The federal government’s plan to charge patients a compulsory $7 fee to see a doctor is dead, Prime Minister Tony Abbott has announced.
In a press conference in Canberra on Tuesday afternoon, Mr Abbott conceded the unpopular proposal – first detailed in the May budget – did not have the support to pass the Senate.
The government, however, will reduce Medicare rebates for common GP consultations by $5 for adults who are non-concession card holders from July 1 next year.
Prime Minister Tony Abbott has conceded the government’s planned $7 GP fee will have little hope of passing the Senate. Photo: Andrew Meares
Doctors will be left the option of charging a $5 “discretionary” fee for adults to recoup the rebate reduction or continue to bulk-bill those patients.
Mr Abbott said doctors would have to consult patients for 10 minutes or more to reduce “the phenomenon of 6-minute medicine, sausage machine medicine, some clinics where patients are churned through”.
Rebates will also be frozen over the estimates period to make up some of the budget shortfall that will come from dumping the $7 fee.

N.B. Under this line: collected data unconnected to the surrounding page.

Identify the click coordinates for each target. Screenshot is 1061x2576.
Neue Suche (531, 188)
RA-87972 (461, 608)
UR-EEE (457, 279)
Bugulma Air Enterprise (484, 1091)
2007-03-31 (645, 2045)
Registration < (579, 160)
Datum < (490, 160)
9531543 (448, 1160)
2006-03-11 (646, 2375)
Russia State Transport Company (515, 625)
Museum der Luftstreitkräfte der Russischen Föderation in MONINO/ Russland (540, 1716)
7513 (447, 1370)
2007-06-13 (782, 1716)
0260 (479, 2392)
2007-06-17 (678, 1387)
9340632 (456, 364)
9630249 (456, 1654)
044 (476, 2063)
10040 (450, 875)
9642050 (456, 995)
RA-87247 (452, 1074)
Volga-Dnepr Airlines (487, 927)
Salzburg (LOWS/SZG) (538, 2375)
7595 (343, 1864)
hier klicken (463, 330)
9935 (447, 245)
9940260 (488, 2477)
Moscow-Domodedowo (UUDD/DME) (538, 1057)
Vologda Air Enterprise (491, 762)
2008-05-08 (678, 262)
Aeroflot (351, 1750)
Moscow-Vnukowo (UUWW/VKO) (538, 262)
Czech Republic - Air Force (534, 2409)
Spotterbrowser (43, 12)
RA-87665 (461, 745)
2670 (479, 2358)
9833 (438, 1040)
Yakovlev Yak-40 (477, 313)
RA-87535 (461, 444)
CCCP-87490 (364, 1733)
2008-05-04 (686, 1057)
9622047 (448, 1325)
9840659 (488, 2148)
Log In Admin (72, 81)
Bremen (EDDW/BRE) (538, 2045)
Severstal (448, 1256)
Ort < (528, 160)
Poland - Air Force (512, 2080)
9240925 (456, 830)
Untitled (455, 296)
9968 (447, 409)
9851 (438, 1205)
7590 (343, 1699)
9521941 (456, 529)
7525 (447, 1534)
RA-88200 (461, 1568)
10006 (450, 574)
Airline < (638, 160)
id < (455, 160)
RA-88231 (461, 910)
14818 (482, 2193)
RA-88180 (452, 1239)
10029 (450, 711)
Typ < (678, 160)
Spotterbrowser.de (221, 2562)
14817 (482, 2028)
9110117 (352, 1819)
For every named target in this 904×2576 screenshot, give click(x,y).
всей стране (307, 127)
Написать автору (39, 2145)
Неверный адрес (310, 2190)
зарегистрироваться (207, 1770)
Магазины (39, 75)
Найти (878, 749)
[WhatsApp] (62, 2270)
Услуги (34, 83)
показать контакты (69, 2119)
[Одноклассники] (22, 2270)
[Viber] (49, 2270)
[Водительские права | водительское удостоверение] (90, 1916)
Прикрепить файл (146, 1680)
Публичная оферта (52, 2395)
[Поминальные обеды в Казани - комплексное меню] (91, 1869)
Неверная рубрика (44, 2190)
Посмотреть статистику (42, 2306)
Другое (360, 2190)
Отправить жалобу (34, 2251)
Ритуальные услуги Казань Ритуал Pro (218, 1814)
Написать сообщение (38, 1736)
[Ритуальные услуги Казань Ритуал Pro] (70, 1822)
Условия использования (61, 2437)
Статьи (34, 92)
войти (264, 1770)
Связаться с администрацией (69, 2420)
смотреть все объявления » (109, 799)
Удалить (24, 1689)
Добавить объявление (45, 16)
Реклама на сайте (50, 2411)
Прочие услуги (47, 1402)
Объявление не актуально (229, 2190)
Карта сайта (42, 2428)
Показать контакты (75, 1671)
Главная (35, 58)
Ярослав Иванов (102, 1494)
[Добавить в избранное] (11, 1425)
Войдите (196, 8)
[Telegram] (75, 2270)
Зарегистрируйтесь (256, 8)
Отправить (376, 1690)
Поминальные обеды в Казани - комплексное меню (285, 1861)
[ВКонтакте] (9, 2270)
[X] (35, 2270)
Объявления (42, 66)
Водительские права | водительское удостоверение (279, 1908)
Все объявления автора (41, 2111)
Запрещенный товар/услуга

Mr Abbott said this was a measure Labor had had in place for some time.
The decision to drop the $7 fee follows a turbulent fortnight in which the government struggled to communicate a clear message on whether it would shelve the GP fee policy or try to bypass the Senate and introduce it through other means, such as regulation.
Under the new plan, children under 16, pensioners, veterans and people in aged care and nursing homes will be exempt.
“I’ve had members of the community coming to me saying we support the idea of more price signals in the system, that’s an economic reform, but can’t it be better for children and for pensioners?” Mr Abbott said.
“And that’s exactly what [Health Minister] Peter Dutton and I are announcing today.
“A system which is better for children and for pensioners, a new and improved proposal which indicates that this is a government which is always capable of listening, learning and improving.”
Late last month, Mr Abbott told his colleagues he intended to knock “one or two barnacles of the ship” before Christmas.
The announcement comes just days after Mr Abbott was forced to announce changes to his signature paid parental leave policy.